§ Work task:
Please, without the pictures, restate every entry exactly.

*** Block opens ***

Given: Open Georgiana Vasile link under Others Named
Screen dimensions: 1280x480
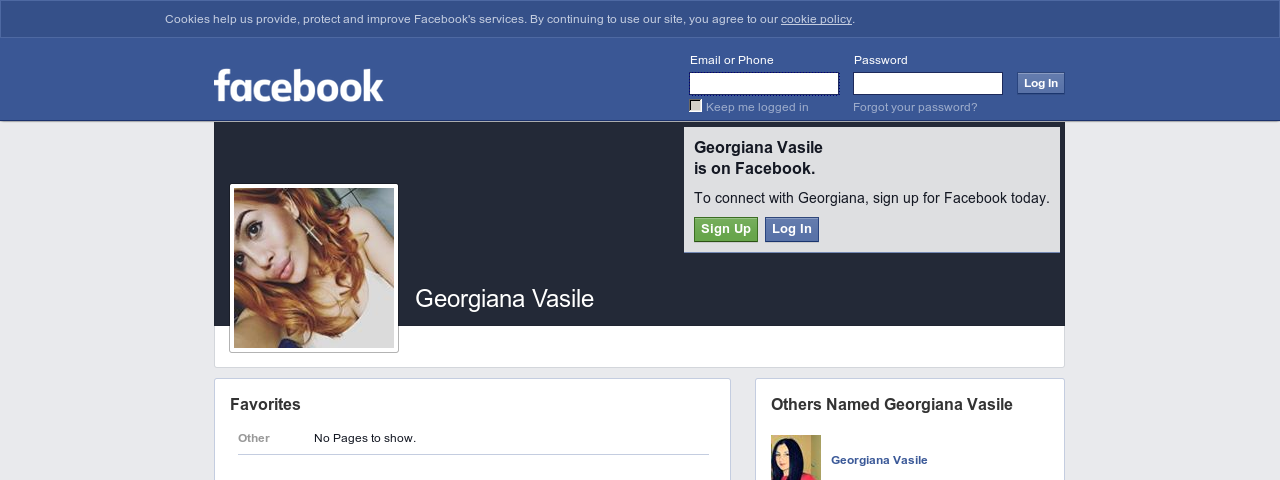Looking at the screenshot, I should pos(879,460).
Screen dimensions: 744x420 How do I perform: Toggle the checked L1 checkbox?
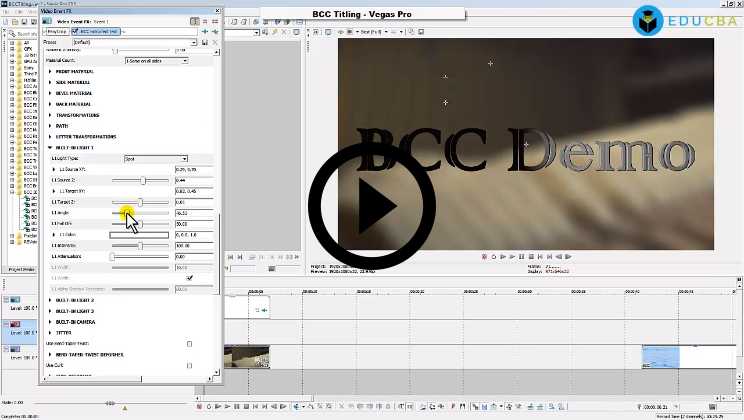pyautogui.click(x=190, y=278)
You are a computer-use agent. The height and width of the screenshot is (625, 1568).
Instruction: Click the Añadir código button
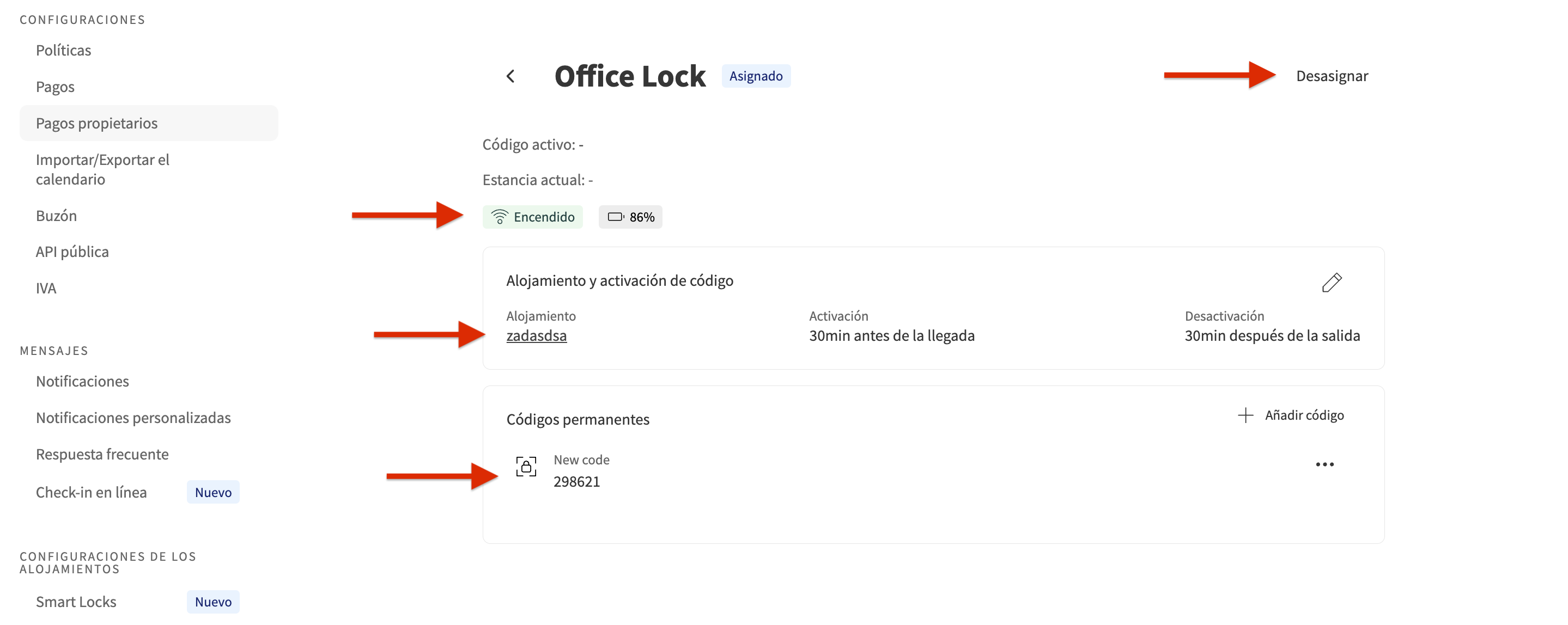click(x=1303, y=415)
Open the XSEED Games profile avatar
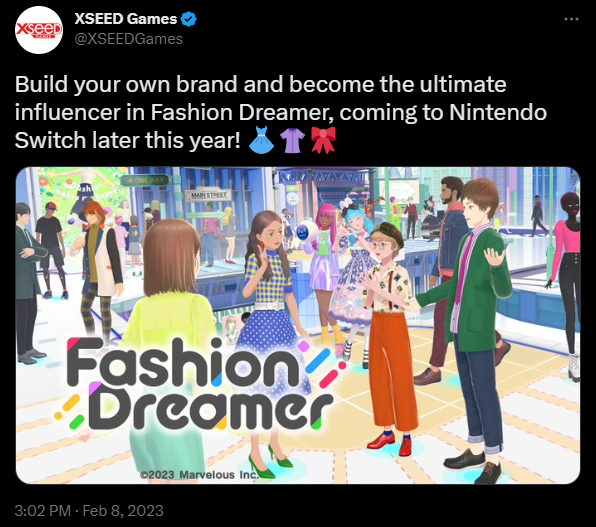The height and width of the screenshot is (527, 596). pyautogui.click(x=39, y=30)
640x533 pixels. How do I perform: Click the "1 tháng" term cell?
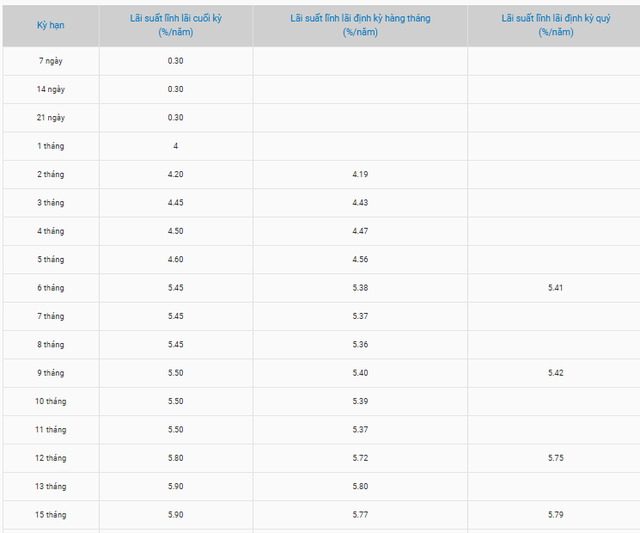[49, 146]
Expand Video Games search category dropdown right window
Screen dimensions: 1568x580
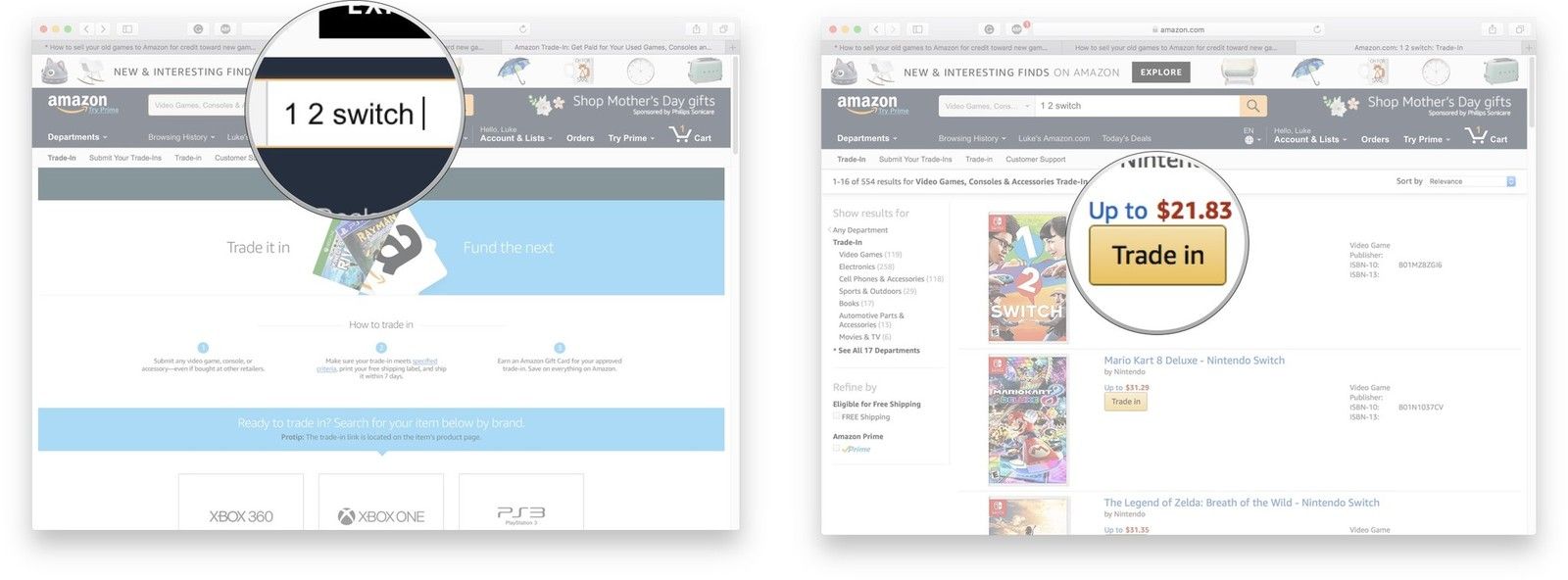coord(987,106)
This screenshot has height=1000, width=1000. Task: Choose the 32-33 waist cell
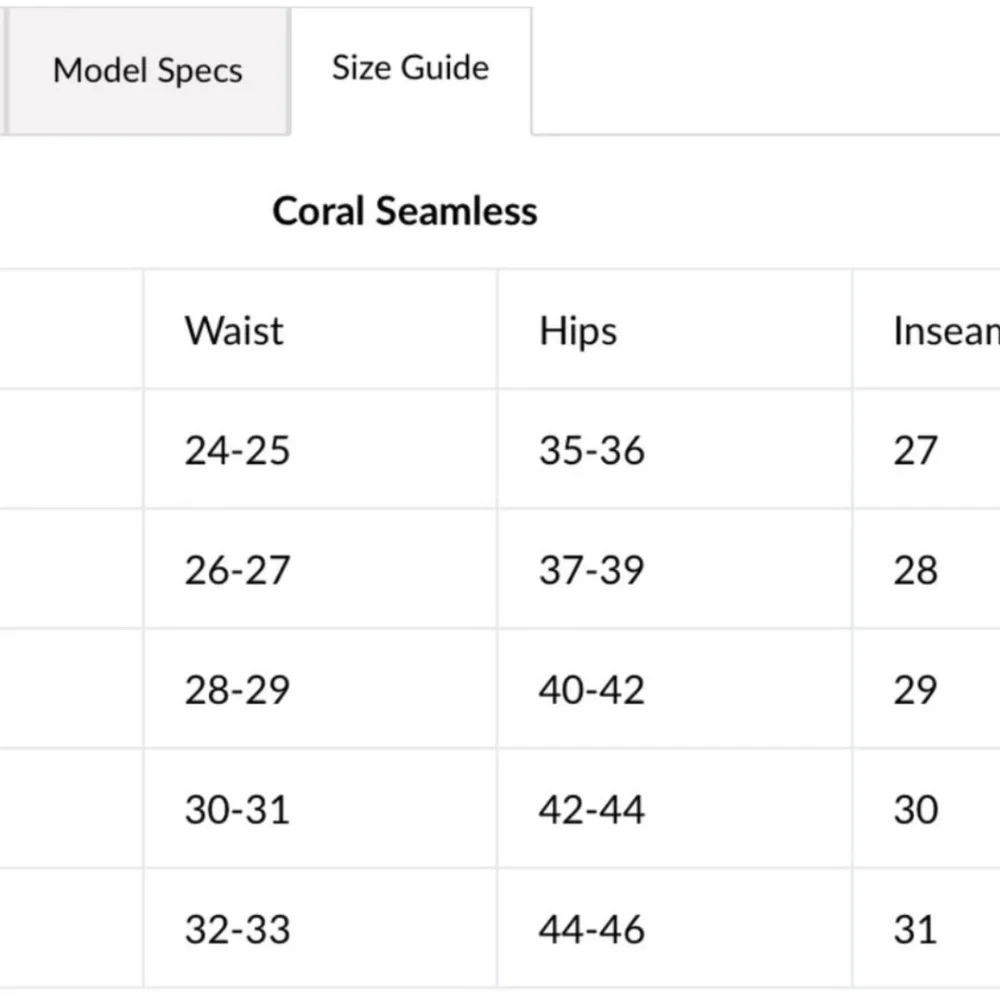[237, 929]
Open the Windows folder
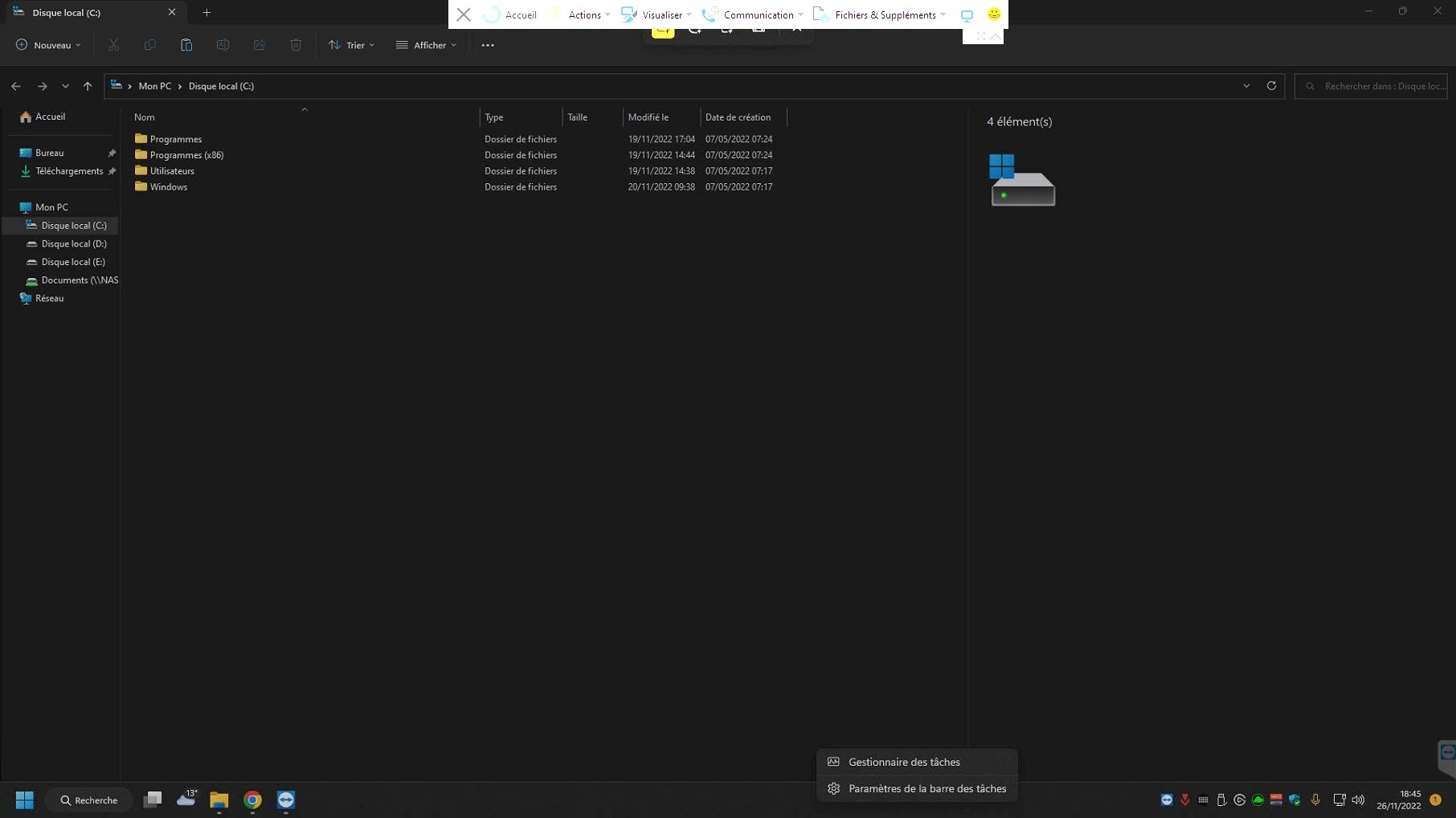This screenshot has width=1456, height=818. pyautogui.click(x=169, y=186)
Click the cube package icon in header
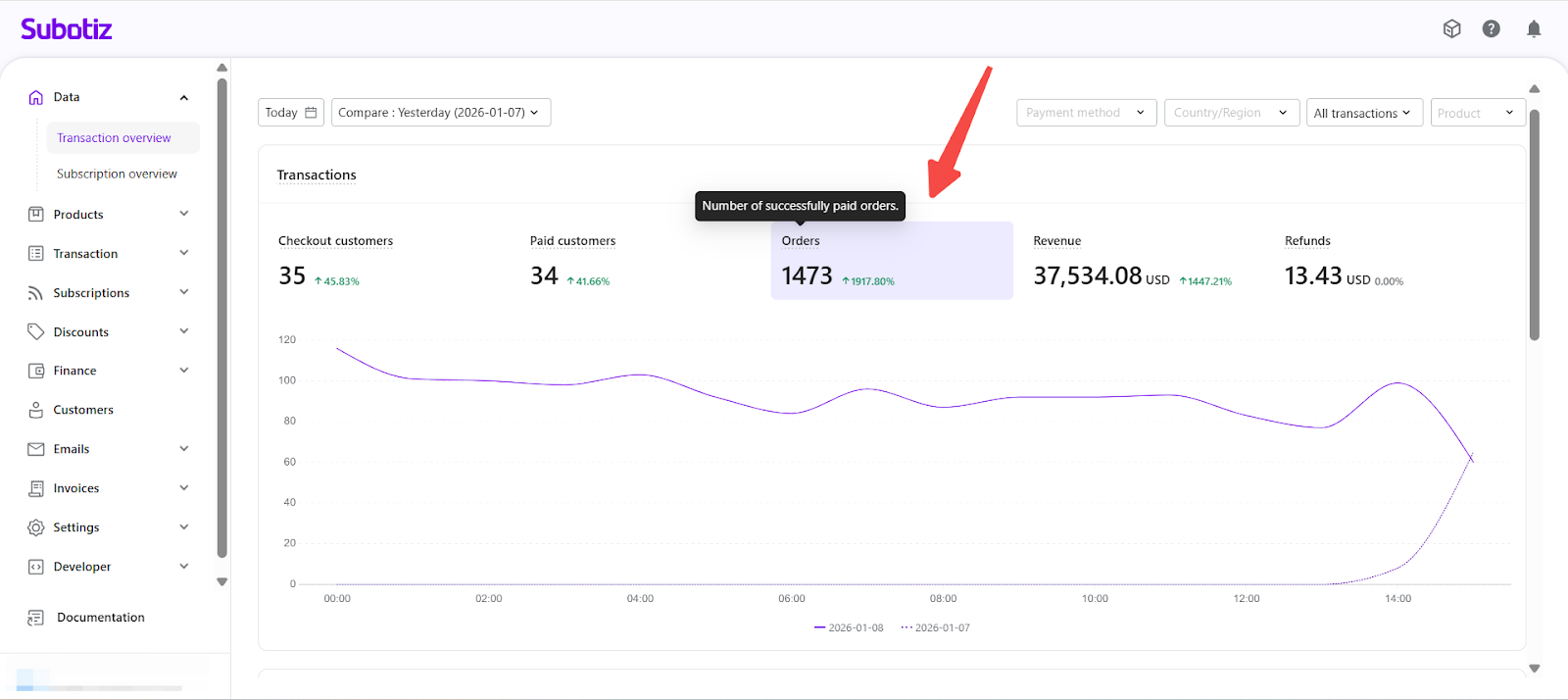 [1451, 29]
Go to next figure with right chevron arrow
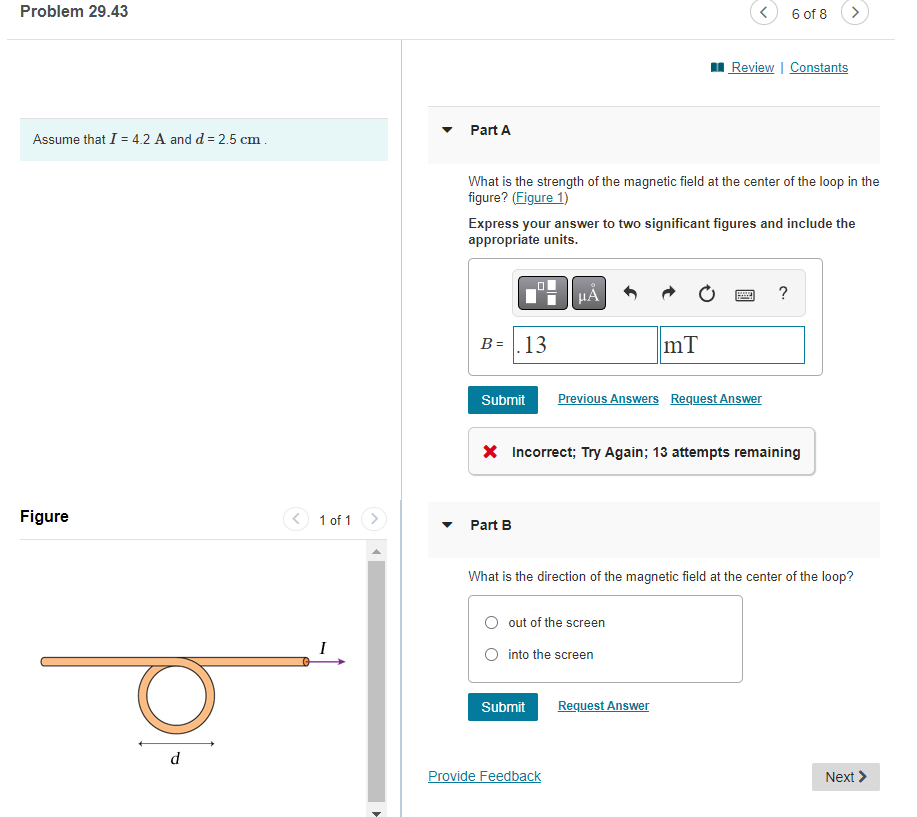The height and width of the screenshot is (817, 917). [373, 519]
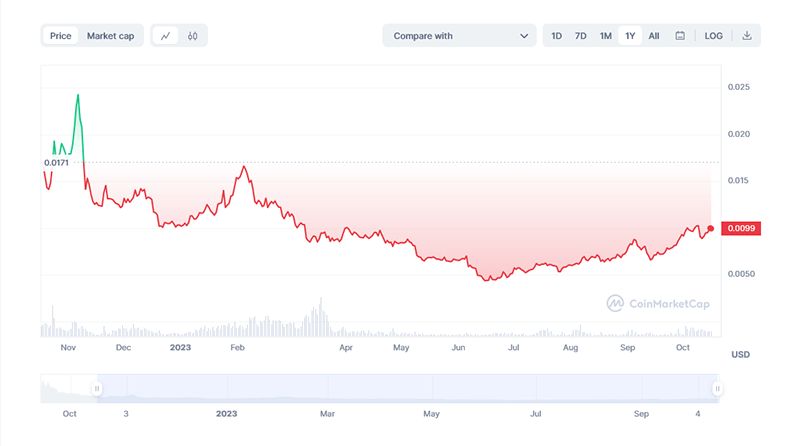800x446 pixels.
Task: Open the Compare with dropdown
Action: tap(459, 36)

*** Block closes ***

§ Result below:
Given: Open Georgiana Vasile link under Others Named
Screen dimensions: 1280x480
Looking at the screenshot, I should pos(879,460).
Screen dimensions: 744x420 How do I perform: Toggle the checked L1 checkbox?
pyautogui.click(x=190, y=278)
You are a computer-use agent. The height and width of the screenshot is (625, 1568).
Instruction: Click the Añadir código button
click(x=1303, y=415)
Open the XSEED Games profile avatar
The height and width of the screenshot is (527, 596). pyautogui.click(x=39, y=30)
640x533 pixels. How do I perform: Click the "1 tháng" term cell?
[49, 146]
Expand Video Games search category dropdown right window
Screen dimensions: 1568x580
coord(987,106)
This screenshot has height=1000, width=1000. Task: Choose the 32-33 waist cell
[237, 929]
Open the Windows folder
This screenshot has width=1456, height=818. pyautogui.click(x=169, y=186)
Click the cube package icon in header
 [1451, 29]
Go to next figure with right chevron arrow
The height and width of the screenshot is (817, 917). [373, 519]
800x446 pixels.
Task: Open the Compare with dropdown
Action: tap(459, 36)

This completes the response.